## QUESTIONS À TRAITER
**1)** D’après l’extrait fourni, à quelle plateforme l’ensemble du procédé a-t-il été transféré ?
**2)** Recopiez à l’identique, dans l’extrait fourni, tout le passage qui va de « Nous sommes actuellement » jusqu’à « imaginer cet essai. ».
**3)** Indiquez par oui ou par non si chaque affirmation concorde avec l’extrait fourni, et citez les mots décisifs de celui-ci sans les modifier. (a) Catherine Strassel s’est d’abord intéressée à la fonction des plaquettes. (b) Le syndrome de Bernard-Soulier entraîne une augmentation du nombre de plaquettes. (c) Le début de l’essai est prévu au premier trimestre 2023.

## EXTRAIT FOURNI
__________________________________________________
À l’EFS, nous avons la chance de disposer de nombreux équipements de pointe, incluant le microscope FIB-SEM. L’EFS a été l’un des premiers laboratoires français à s’équiper d’un microscope FIB-SEM, offrant ainsi la possibilité d’imager l’ultrastructure de cellules entières in situ et de réaliser des reconstructions 3D complètes à l’échelle nanométriqueEn 2019, un nouveau microscope est venu compléter la plateforme, un microscope multiphotonique qui va nous permettre d’étudier la dynamique de nos événements cellulaires in vivo.… C’est clairement la force du laboratoire, nous bénéficions de microscopes de toutes dernières générations pour visualiser, comprendre et faire progresser au mieux nos réflexions scientifiques
Anita Eckly-Michel

Un essai clinique en vue

Après sa thèse et son post-doctorat qu’elle a réalisé au sein du laboratoire de l’EFS Grand Est, Catherine Strassel est devenue chercheure affiliée à l’EFS. Tout d’abord intéressée par la fonction des plaquettes, elle s’est peu à peu tournée vers la compréhension des mécanismes qui mènent à la production de plaquettes en développant un modèle murin reproduisant une pathologie plaquettaire, le syndrome de Bernard-Soulier. En plus de défaut fonctionnel des plaquettes, cette pathologie se traduit par une diminution importante du nombre de plaquettes et l’apparition de grandes plaquettes. C’est la volonté de comprendre les mécanismes moléculaires et cellulaires qui sous-tendent la formation des plaquettes, qui a conduit Catherine et son équipe à développer des systèmes d’études in vitro de la formation des plaquettes. Elle a ainsi pu mettre en place tout d’abord des modèles de culture, récapitulant les différentes étapes de formation des plaquettes, à partir de progéniteurs hématopoïétiques (PH) murins, qu’elle a ensuite étendu au développement de modèles humains : « En ayant développé ces modèles murins il était intéressant de pouvoir avoir un modèle humain. Depuis 10 ans maintenant, j’ai commencé à étudier la mégacaryopoïèse à partir des PH humains de types CD34 +.

Ces travaux lui ont permis de développer et de breveter i) une méthode de culture efficace pour la production de mégacaryocytes matures à partir de PH humains issus du sang périphérique et ii) deux dispositifs de libération de plaquettes. Elle a déjà pu montrer dans un modèle préclinique que les plaquettes humaines recirculaient après transfusion et qu’elles étaient capables d’assurer la fonction principale des plaquettes, l’arrêt des saignements. Forte de cette expérience, Catherine et son équipe sont en cours de déploiement de cette technologie pour réaliser un essai clinique afin de valider la recirculation des plaquettes produites chez des volontaires sains. L’équipe s’attache aujourd’hui à rendre le procédé développé compatible avec les prérequis industriels pour un médicament de thérapie innovante (MTI) (le statut juridique dérogatoire qu’a obtenu la plaquette de culture pour cet essai). L’ensemble du procédé a donc été transféré à la plateforme MTI de Besançon (plateforme qui appartient à l’EFS).

Nous sommes actuellement en phase de développement des lots cliniques pour un début d’essai premier trimestre 2023. J’ai bénéficié des recherches de chacun pour développer un procédé de culture optimal et libérer suffisamment de plaquettes pour imaginer cet essai.
__________________________________________________
[Entrées de données extraites]

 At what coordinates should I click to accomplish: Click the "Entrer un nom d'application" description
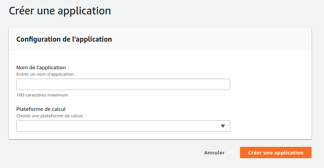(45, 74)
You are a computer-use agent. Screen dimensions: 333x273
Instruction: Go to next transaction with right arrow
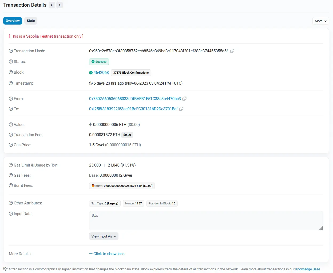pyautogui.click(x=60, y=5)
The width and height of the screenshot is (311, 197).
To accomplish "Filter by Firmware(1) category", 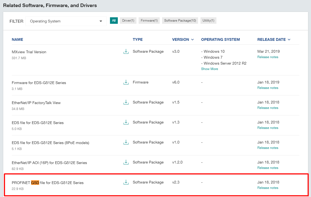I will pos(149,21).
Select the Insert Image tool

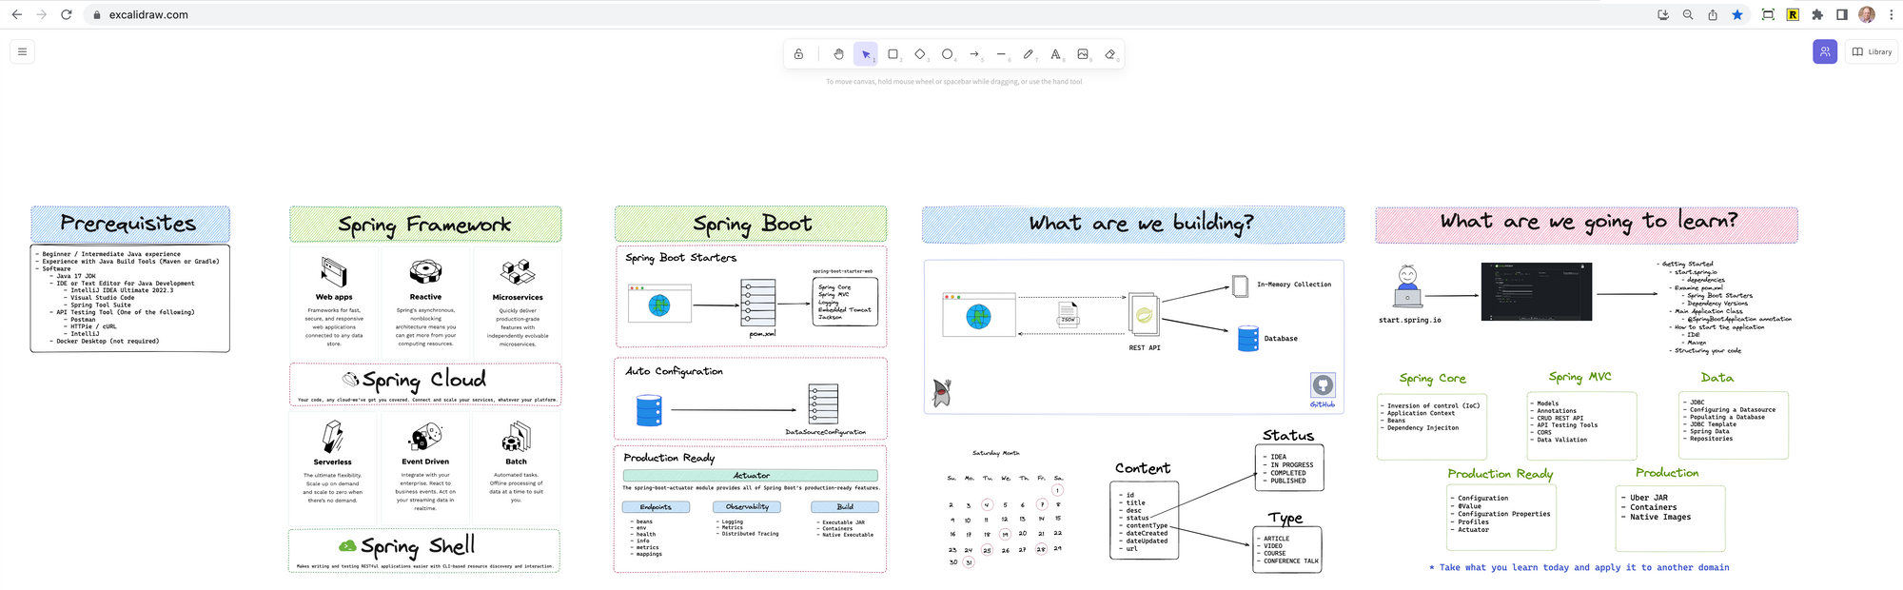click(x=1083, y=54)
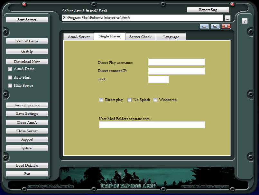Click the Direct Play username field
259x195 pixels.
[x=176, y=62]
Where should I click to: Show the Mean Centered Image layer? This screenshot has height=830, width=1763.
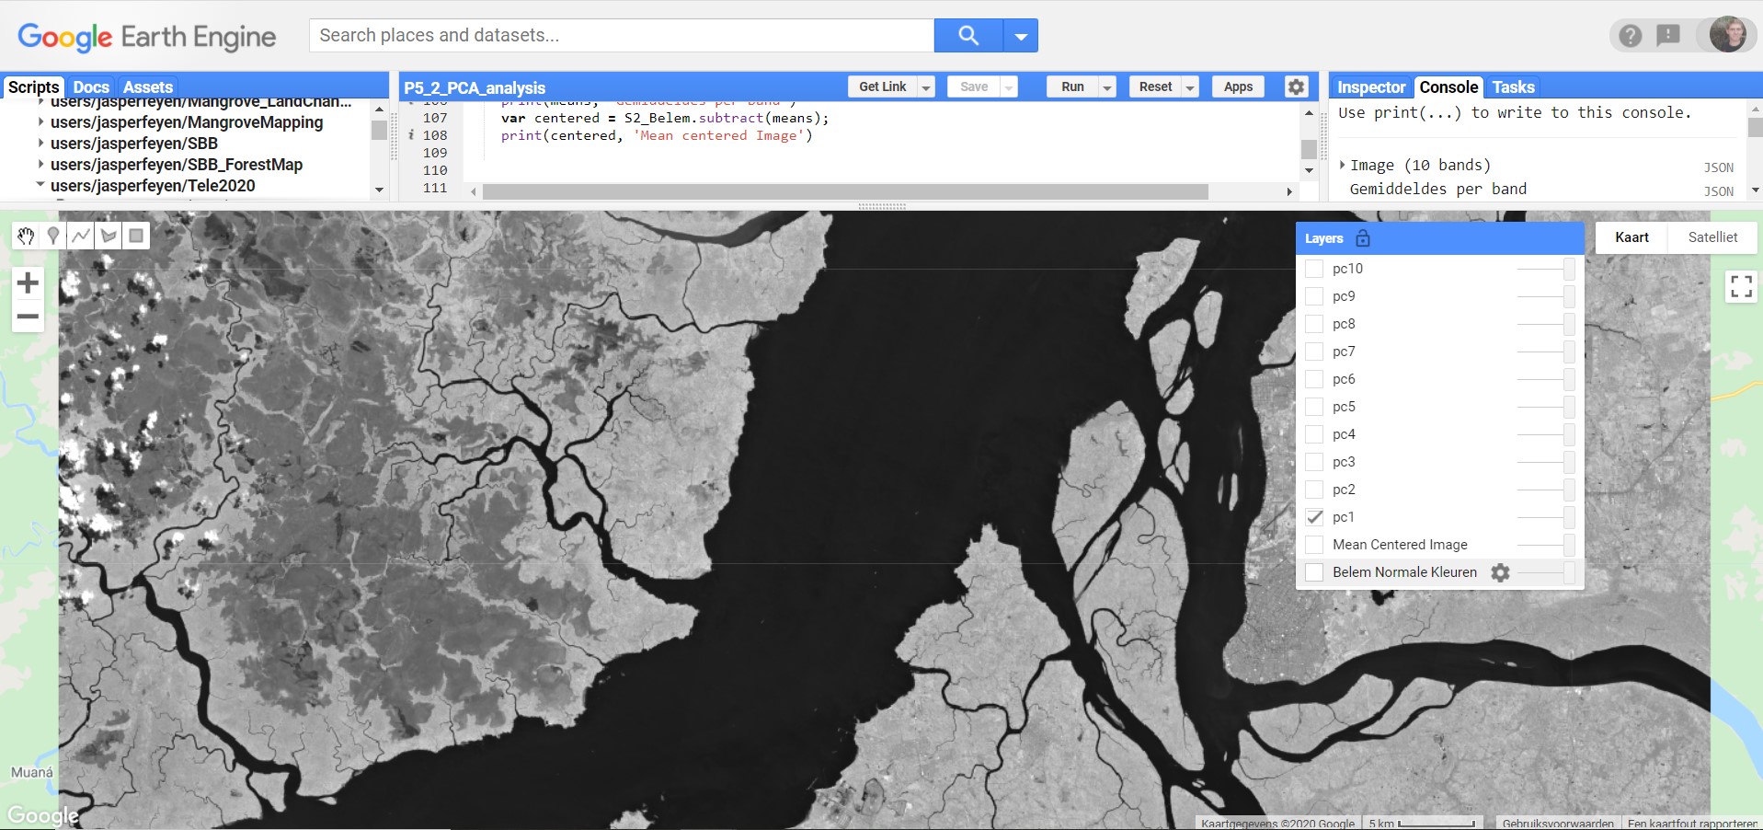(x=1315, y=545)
__________________________________________________
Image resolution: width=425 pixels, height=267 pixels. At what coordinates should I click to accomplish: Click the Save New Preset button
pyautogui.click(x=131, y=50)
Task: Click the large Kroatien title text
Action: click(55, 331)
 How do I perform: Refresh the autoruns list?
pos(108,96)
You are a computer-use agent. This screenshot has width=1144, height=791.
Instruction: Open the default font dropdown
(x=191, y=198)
__________________________________________________
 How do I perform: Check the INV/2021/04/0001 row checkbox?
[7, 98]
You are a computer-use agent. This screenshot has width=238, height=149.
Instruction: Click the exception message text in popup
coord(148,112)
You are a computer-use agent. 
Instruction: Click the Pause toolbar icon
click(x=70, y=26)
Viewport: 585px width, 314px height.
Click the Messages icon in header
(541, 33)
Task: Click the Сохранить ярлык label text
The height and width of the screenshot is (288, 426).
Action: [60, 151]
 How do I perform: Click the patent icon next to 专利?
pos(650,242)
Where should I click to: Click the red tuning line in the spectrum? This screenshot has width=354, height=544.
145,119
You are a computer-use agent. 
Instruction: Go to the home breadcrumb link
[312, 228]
__________________________________________________
## CORRIGÉ DES EXERCICES
**1)** À la plateforme MTI de Besançon, qui appartient à l’EFS.

**2)**
Nous sommes actuellement en phase de développement des lots cliniques pour un début d’essai premier trimestre 2023. J’ai bénéficié des recherches de chacun pour développer un procédé de culture optimal et libérer suffisamment de plaquettes pour imaginer cet essai.

**3)**
(a) Oui : « Tout d’abord intéressée par la fonction des plaquettes »
(b) Non : « une diminution importante du nombre de plaquettes »
(c) Oui : « pour un début d’essai premier trimestre 2023 »